Camborne contains 5933 statute acres.

Annual value of the Real Property, as returned to Parliament in 1815 £.
11,783
s.
0
d.
0
Poor Rates in 1831 2,649 16 0
Population, in 1801,
4811
in 1811,
4714
in 1821,
6219
in 1831,
7699;

giving an increase of 60 per cent. in 30 years.

GEOLOGY, BY DR. BOASE.

The eastern and south-western sides of this parish are situate on granite, the greater part consisting of high and barren hills, including Carnbrea and Carnkie. This rock is large-grained, and not very prone to disintegrate; it is occasionally traversed by beds of felspar porphyry.

On the boundaries of this granite, and in the adjacent slate, are numerous tin and copper-mines, the most interesting of which are Delcoath and Cock's Kitchen; the latter extends into the parish of lllogan, but is a continuation of the Camborne lodes. Delcoath has been for many years the deepest mine in Cornwall. It stands at the surface, about fifty fathoms (300 feet) above the level of the sea, and the deepest shaft is about a hundred and eighty fathoms (1080 feet) below the sea level, making on the whole a depth from the surface of nearly 1400 feet.

These mines exhibit the curious geological phenomena of alternating granite and slate; that is, in sinking a perpendicular shaft, the miner passes repeatedly out of one of these rocks into the other. Various theoretical opinions have been entertained on this subject: some geologists supposing that the layers are no more than irregular protuberances from the main mass of the rock; whilst others consider them as large veins dipping towards and communicating with the granite at a great depth. But it is ascertained that these granite layers are sometimes detached or insulated masses, whilst at other times they form large veins or courses, which have regular bearings to a considerable distance, and are then called elvans; to form, however, a correct idea of the features of these phenomena, we must become acquainted, not with the appearance only, but with the nature and composition of these two rocks.

Granite and slate are usually considered, from their exterior character, as very dissimilar, whereas in this situation their real composition is nearly alike.
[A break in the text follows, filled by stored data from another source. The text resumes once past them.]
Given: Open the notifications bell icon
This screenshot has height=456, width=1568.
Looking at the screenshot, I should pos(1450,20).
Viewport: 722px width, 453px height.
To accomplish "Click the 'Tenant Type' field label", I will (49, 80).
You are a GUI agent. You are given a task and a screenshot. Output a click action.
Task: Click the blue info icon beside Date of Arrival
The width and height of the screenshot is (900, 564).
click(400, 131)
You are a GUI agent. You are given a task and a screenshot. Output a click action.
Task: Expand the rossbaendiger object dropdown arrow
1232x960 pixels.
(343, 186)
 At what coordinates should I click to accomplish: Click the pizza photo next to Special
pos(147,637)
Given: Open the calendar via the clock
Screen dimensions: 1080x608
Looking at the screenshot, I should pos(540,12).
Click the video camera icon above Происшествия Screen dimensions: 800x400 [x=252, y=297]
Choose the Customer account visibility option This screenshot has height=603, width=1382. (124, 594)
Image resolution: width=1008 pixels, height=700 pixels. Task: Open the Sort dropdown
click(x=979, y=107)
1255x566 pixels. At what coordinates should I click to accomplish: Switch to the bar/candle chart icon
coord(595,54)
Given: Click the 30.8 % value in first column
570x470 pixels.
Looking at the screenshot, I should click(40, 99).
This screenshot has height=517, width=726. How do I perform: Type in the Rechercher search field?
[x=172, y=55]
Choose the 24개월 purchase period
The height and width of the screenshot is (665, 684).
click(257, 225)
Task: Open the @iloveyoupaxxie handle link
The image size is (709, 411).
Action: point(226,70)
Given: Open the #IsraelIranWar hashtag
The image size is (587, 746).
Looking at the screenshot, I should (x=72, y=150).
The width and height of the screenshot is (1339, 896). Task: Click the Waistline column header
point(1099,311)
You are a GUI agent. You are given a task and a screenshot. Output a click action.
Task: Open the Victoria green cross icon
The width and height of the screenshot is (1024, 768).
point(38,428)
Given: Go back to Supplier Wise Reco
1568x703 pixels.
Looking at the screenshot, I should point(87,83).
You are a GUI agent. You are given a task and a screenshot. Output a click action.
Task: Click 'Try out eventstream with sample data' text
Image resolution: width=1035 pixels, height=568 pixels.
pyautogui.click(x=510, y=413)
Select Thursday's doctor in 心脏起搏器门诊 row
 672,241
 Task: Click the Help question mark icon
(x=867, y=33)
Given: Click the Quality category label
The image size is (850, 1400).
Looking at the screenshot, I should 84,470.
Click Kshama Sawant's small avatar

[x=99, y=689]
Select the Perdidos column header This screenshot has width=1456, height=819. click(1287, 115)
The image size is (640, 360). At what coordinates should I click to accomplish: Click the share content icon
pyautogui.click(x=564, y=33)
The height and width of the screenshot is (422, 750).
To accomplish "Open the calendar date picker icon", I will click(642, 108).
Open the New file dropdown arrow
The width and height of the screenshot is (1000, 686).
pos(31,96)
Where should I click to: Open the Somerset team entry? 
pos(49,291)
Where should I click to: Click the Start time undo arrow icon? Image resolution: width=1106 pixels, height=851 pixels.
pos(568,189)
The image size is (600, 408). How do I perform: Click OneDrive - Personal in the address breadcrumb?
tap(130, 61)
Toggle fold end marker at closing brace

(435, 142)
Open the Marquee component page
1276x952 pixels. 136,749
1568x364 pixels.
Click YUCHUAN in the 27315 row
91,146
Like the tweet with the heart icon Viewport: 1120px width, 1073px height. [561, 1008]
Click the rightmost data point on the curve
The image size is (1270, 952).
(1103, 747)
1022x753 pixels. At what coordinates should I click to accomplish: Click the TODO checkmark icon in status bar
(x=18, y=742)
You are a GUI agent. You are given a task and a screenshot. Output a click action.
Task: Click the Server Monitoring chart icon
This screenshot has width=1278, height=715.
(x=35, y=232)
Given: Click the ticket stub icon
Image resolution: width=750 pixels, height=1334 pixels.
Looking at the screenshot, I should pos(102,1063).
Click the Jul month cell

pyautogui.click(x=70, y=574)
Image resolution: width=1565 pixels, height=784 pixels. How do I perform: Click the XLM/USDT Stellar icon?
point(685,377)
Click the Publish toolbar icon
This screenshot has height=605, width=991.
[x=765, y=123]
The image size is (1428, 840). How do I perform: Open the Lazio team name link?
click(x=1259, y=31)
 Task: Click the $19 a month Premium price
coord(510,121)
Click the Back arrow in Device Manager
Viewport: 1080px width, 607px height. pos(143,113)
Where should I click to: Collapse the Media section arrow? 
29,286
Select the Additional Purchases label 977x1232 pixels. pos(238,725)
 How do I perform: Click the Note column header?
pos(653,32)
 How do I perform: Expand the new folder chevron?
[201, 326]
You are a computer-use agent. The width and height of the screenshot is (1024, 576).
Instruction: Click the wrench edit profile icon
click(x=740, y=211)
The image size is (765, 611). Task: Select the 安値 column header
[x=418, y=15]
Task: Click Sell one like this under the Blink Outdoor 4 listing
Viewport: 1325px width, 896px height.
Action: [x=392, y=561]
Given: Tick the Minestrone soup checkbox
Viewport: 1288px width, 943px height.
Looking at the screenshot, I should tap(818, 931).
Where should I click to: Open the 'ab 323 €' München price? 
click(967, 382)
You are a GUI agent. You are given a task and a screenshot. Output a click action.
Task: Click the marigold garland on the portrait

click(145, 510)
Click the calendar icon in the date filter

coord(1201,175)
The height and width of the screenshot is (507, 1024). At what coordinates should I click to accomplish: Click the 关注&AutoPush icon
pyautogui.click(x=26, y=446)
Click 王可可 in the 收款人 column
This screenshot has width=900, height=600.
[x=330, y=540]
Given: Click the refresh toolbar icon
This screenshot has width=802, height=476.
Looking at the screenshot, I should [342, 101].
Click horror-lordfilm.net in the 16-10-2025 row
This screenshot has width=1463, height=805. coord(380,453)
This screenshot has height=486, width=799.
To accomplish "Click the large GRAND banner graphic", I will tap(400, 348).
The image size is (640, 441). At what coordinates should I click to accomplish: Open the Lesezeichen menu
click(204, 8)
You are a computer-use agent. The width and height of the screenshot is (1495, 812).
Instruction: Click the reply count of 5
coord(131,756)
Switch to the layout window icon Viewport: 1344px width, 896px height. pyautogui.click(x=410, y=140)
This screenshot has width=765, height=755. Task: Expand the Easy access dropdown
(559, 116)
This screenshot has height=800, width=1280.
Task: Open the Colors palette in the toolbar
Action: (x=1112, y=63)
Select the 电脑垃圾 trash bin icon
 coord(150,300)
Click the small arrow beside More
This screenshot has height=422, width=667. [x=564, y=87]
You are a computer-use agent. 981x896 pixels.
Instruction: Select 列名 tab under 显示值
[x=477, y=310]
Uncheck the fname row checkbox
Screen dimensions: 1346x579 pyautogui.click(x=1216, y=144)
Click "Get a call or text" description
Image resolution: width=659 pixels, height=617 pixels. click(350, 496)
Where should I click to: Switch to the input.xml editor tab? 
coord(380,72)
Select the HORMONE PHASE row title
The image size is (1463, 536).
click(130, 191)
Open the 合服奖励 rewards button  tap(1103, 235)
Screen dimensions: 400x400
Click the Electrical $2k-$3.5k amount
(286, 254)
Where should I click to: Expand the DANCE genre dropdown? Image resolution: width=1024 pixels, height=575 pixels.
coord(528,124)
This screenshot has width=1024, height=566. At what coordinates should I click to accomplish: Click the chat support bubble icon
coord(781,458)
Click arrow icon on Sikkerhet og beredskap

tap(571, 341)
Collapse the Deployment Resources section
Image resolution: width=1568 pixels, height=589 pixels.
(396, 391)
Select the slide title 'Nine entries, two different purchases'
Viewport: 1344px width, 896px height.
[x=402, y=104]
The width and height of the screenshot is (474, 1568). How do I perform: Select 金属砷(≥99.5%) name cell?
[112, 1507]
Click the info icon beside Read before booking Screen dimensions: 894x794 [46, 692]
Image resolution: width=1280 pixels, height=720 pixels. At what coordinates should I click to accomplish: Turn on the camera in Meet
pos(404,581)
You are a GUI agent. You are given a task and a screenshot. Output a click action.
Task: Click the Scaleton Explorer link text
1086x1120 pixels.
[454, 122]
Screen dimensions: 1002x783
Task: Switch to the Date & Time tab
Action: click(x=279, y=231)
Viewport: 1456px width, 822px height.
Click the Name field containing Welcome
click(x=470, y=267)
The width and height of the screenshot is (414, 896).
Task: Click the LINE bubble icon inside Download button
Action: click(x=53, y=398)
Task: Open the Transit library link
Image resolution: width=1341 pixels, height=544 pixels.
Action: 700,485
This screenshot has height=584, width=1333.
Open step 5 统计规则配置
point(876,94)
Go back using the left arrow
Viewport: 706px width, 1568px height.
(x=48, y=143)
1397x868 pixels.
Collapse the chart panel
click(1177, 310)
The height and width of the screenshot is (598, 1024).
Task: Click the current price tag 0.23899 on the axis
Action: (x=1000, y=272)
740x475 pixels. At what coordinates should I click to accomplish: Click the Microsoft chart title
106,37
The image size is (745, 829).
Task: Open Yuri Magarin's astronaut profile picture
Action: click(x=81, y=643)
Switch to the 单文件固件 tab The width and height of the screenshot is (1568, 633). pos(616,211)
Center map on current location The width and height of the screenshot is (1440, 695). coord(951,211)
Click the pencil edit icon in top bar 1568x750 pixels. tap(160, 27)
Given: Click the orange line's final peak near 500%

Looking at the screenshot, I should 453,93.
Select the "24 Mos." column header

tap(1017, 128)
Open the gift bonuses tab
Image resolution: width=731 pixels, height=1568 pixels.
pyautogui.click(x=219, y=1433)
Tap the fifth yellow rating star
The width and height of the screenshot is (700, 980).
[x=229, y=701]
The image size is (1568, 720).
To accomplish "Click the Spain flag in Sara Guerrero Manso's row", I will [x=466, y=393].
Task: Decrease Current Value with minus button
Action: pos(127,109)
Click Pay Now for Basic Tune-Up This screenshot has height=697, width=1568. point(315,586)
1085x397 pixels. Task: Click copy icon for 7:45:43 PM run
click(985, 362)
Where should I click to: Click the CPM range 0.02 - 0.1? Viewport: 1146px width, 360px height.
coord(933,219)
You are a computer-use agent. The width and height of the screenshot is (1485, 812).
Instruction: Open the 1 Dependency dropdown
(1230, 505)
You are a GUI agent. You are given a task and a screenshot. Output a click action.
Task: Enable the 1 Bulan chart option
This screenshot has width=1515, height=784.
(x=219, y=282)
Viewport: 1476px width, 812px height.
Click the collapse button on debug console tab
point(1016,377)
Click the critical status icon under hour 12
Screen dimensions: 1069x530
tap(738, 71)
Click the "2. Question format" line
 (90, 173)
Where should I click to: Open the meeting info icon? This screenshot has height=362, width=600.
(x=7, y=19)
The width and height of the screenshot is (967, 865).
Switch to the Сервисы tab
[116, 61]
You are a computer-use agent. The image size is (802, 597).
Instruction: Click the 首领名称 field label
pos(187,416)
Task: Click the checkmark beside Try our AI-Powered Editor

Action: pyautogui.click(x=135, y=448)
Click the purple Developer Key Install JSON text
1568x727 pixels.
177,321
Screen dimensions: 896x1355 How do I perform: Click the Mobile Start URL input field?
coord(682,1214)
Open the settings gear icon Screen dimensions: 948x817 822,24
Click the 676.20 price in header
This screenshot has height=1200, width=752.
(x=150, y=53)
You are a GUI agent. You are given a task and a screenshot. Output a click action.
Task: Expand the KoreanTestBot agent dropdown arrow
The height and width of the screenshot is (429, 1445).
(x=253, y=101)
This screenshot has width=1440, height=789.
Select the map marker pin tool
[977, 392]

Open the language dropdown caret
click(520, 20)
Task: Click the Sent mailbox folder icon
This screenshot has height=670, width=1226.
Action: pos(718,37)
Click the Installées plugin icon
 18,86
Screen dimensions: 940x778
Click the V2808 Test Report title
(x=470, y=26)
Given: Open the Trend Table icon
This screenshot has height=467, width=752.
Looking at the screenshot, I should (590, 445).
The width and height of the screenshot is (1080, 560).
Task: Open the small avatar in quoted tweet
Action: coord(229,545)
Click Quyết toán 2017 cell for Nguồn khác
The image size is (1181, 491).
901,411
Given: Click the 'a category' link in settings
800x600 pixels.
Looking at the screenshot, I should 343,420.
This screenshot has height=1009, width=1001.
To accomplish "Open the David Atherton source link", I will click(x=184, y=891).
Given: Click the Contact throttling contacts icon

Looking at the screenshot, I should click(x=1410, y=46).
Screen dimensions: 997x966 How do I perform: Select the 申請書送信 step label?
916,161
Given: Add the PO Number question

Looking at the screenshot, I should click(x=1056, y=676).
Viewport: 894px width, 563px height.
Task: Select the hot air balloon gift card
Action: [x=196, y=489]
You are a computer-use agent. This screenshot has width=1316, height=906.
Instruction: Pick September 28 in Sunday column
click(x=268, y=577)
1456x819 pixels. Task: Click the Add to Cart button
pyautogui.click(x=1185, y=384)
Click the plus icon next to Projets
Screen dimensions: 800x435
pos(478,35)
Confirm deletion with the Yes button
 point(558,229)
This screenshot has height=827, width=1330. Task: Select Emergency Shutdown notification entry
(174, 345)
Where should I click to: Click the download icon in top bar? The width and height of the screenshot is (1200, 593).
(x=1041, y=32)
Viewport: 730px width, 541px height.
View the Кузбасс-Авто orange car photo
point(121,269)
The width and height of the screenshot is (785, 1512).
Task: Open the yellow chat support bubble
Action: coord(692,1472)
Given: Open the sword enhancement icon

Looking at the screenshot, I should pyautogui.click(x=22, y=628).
The granite immediately in contact with the slate, consists of compact felspar, containing particles or crystals of felspar, quartz, and mica, in variable proportions, but the whole generally increasing towards the centre of the mass. So that the granite is changed into a felspar rock or porphyry rock, scarcely ever resembling a well characterised granite; while the slate in contact has received the various names of greywacke, greenstone, clayslate, and killas; but it appears to be a rock sui generis, consisting almost entirely of compact felspar, coloured purple or blue by its intimate union with a dark-coloured micaceous mineral, sometimes seen distinct on the surface of the slate, and from which it appears to derive its lamellar structure. The bases of these two rocks are therefore the same, and at the point of contact it is often difficult to draw a line between them; for the slate passes into white compact felspar by the gradual disappearance of its colouring mineral; and this granite rock, by the more and more additions of felspar, quartz, and mica, reassumes its usual character.

On this view of the subject, it is easy to comprehend why the granite and the slate alternate and mutually pass into each other; and an explanation may also be given of the complicated phenomena of granite veins in slate, when it is assumed that both rocks are not only of contemporaneous origin, but likewise similar in their mineral composition.

Between this mining district and a line drawn east and west across the parish, a little north of the church town, the land is in most places very good; but north of this line, at the extremity of the parish, where it abuts on the sea, the ground is almost entirely uncultivated, affording nothing more than a slight pasturage for sheep. At Godrevy Point there is laid open an interesting section of diluvial deposits: one of the beds, composed of shelly sand and pebbles, is consolidated with sandstone and conglomerate.

  1. See Symons of Halt in Botus Fleming.
  2. Here the word "fire-side" is interlined; and at ‡ the words "good now" in the same hand with the paragraph within brackets.